I was intrigued. Immediately.

First, it was a reunion. I like reunions.

But I couldn’t imagine what this one would be like.

Intrigued — and more than intrigued.

Even though this reunion would not be for me.

Not for my family, my school, my neighborhood.

But what a reunion — marking the 200th year. I mean, not a single one of the original group would be there!

Two hundred years ago was 1811, and in 1811 a certain Jew reached Jerusalem.

You never heard his name.

I never heard his name.

He was a nobody, right?

No, actually. Not at all — if he had staying power.

He must have, since his great-great-great-great-great-grandson planned to be at the reunion.

Who else would be there?

His descendants, naturally.

As that great-great-great-great-great-grandson put it to me: If you wanted to bet on Jewish survival in 1811, you wouldn’t bet on Europe.

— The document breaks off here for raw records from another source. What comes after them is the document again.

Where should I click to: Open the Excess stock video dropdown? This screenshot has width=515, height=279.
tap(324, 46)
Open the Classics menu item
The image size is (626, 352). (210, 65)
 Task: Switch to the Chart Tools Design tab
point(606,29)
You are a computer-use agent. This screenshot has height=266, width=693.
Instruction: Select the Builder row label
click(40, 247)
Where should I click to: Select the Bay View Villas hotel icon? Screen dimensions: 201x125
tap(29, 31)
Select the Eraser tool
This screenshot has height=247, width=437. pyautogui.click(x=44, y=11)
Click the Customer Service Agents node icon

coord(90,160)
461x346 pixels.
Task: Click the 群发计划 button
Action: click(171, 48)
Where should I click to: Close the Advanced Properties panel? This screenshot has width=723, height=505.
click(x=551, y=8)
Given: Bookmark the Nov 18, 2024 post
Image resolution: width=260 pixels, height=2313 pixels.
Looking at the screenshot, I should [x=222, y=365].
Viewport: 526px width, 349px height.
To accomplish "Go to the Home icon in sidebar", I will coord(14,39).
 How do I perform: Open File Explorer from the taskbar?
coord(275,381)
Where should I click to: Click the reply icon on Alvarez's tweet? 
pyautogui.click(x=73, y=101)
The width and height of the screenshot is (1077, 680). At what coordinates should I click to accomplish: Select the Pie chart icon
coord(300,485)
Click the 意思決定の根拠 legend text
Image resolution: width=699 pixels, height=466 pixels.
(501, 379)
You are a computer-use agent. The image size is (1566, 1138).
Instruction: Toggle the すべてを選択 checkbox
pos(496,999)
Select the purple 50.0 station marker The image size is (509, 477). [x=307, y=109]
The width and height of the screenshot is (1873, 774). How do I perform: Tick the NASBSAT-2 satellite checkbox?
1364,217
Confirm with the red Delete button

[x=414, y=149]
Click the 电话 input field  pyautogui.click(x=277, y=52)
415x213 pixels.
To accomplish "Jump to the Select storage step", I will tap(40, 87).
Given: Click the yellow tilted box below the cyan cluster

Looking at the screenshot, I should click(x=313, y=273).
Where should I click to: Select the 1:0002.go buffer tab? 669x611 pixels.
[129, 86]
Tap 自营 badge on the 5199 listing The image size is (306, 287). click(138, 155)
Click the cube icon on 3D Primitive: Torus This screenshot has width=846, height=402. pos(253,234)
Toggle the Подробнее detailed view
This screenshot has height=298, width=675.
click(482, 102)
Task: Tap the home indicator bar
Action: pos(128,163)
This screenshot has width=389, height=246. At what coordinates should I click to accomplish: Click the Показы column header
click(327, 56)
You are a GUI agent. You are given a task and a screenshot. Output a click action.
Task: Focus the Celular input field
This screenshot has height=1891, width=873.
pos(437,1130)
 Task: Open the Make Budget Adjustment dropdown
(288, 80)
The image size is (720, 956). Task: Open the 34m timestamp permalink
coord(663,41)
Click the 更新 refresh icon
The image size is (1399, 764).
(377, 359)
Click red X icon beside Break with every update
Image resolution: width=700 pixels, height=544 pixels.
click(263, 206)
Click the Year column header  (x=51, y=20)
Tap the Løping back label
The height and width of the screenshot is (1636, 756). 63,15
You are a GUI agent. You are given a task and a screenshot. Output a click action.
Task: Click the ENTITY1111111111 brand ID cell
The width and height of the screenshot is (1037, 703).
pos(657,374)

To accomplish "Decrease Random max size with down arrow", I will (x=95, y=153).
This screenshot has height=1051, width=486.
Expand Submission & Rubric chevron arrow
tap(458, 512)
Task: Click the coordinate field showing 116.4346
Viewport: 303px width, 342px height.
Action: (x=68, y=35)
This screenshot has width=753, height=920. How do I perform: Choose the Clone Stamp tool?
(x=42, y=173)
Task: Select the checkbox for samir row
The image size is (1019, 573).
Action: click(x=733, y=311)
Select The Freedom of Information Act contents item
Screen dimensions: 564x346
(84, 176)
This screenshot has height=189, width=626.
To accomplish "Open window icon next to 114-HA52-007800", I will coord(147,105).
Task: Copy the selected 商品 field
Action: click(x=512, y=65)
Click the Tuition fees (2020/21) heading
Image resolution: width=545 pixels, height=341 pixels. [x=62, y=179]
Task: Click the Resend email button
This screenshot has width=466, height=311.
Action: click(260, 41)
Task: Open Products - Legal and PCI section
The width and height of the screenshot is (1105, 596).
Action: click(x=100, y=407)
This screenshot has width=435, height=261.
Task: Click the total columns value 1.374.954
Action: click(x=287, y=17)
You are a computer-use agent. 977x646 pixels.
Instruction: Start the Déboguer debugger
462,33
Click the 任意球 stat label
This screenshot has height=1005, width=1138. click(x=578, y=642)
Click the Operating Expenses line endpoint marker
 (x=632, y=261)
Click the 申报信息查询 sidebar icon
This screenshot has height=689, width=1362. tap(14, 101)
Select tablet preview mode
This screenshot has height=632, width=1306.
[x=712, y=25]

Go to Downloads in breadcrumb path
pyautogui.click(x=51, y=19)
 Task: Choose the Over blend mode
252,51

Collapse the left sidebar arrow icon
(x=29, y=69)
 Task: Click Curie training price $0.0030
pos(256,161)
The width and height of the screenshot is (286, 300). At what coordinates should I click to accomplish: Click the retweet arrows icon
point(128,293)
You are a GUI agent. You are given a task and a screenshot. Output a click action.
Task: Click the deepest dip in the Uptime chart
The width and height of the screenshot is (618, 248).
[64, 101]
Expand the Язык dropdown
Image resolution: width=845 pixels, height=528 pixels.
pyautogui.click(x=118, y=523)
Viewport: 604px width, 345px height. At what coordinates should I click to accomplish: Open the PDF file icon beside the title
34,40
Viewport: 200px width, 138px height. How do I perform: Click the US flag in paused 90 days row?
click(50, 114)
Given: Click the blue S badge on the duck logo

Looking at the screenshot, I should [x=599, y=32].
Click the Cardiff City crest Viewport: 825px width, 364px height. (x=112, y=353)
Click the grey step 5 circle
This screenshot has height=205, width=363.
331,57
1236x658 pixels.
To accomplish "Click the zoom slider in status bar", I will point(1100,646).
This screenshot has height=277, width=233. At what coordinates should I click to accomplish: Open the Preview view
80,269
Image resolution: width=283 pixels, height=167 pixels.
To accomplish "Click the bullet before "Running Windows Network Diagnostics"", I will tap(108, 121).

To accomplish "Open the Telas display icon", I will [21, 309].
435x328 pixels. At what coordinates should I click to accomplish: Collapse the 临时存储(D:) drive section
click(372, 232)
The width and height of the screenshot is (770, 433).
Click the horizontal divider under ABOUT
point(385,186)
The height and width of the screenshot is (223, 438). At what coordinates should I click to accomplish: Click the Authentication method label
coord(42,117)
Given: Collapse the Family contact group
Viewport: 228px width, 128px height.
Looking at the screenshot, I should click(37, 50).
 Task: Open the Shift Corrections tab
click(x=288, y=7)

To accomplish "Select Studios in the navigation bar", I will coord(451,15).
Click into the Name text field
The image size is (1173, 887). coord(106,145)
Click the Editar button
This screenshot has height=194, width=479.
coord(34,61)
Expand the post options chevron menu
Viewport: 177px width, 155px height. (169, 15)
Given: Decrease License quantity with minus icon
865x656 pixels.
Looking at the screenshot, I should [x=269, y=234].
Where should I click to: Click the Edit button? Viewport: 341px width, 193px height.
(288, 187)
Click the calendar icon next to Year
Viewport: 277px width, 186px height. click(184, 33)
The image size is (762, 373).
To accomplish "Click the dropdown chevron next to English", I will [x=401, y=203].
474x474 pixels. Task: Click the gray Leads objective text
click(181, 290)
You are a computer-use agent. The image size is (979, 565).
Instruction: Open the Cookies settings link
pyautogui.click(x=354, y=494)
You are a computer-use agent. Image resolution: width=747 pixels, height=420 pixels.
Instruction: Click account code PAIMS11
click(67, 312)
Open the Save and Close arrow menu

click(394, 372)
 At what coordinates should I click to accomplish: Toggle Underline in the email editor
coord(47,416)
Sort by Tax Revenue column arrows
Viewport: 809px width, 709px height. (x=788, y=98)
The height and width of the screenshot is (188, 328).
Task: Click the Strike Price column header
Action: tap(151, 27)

We know what happened there.

Holocaust.

And you wouldn’t bet on the USA.

We know what happened there.

Assimilation.

You would bet, oddly enough, on that harsh and abandoned yet spirit-laden corner of the Ottoman Empire: Palestine.

Not odd, really.

What could be odd about the center of the universe?

About the cynosure of 1,800 years of dreams and prayers?

So what if there were no shoe strings in that forgotten backwater of 1811.

No paved roads.

Neither industries nor farms.

Neither sanitation nor health care.

It was still the holy of holies.

And so, Abraham Shlomo Tzoref Solomon bet on the Land of Israel.

He arrived in Jerusalem on Hoshanah Rabbah in 1811.

He was ready to face the immense task of putting a small mark on the infinite task of rebuilding the holy land.

A small portion of his descendants gathered in Jerusalem last week for a family “reunion,” to mark his ascent to the Land of Israel, his aliyah.

The Jerusalem Theater in the Rechavia neighborhood of Jerusalem was filled.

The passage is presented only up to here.